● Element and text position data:
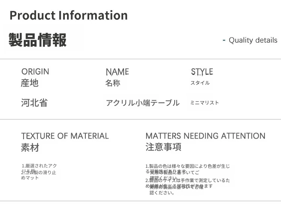Viewport: 281px width, 224px height.
Task: Click the MATTERS NEEDING ATTENTION heading
Action: point(205,136)
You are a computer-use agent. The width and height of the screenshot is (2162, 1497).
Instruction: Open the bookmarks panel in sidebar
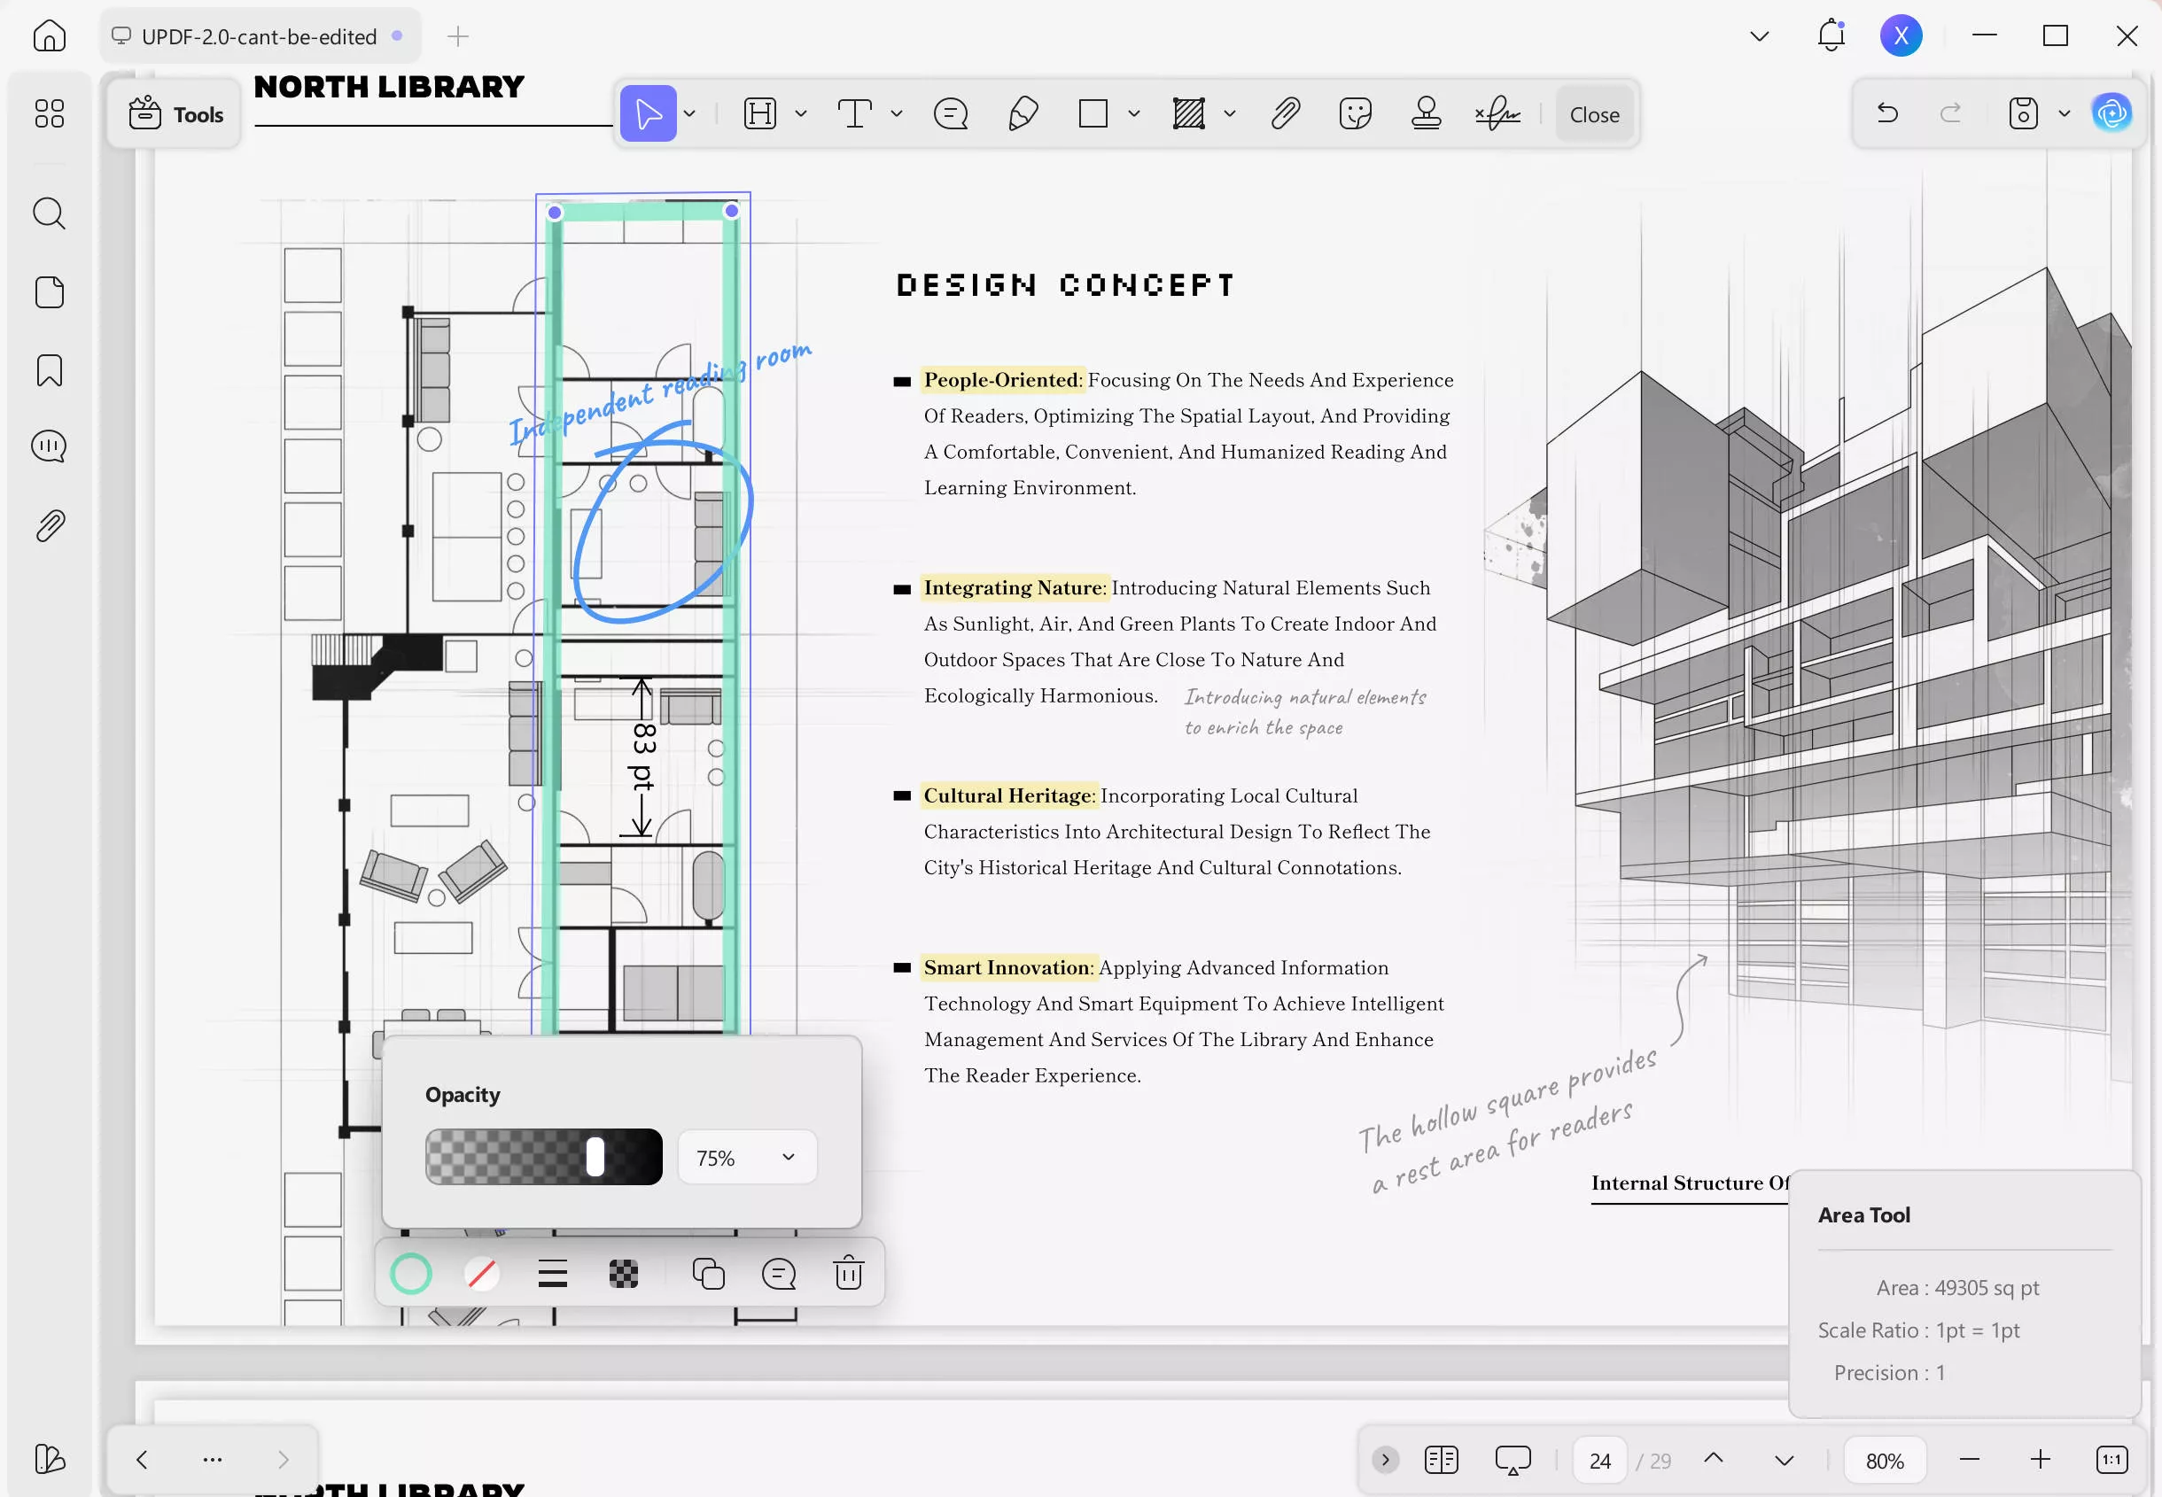point(50,370)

● Written task: Render every line of the records above as a JSON list of strings, one string per line, skipping blank lines. Leave the pictures out.

● Completed task:
[
  "Viewport: 281px width, 224px height.",
  "Task: Click the MATTERS NEEDING ATTENTION heading",
  "Action: point(205,136)",
  "You are a computer-use agent. The width and height of the screenshot is (2162, 1497).",
  "Instruction: Open the bookmarks panel in sidebar",
  "point(50,370)"
]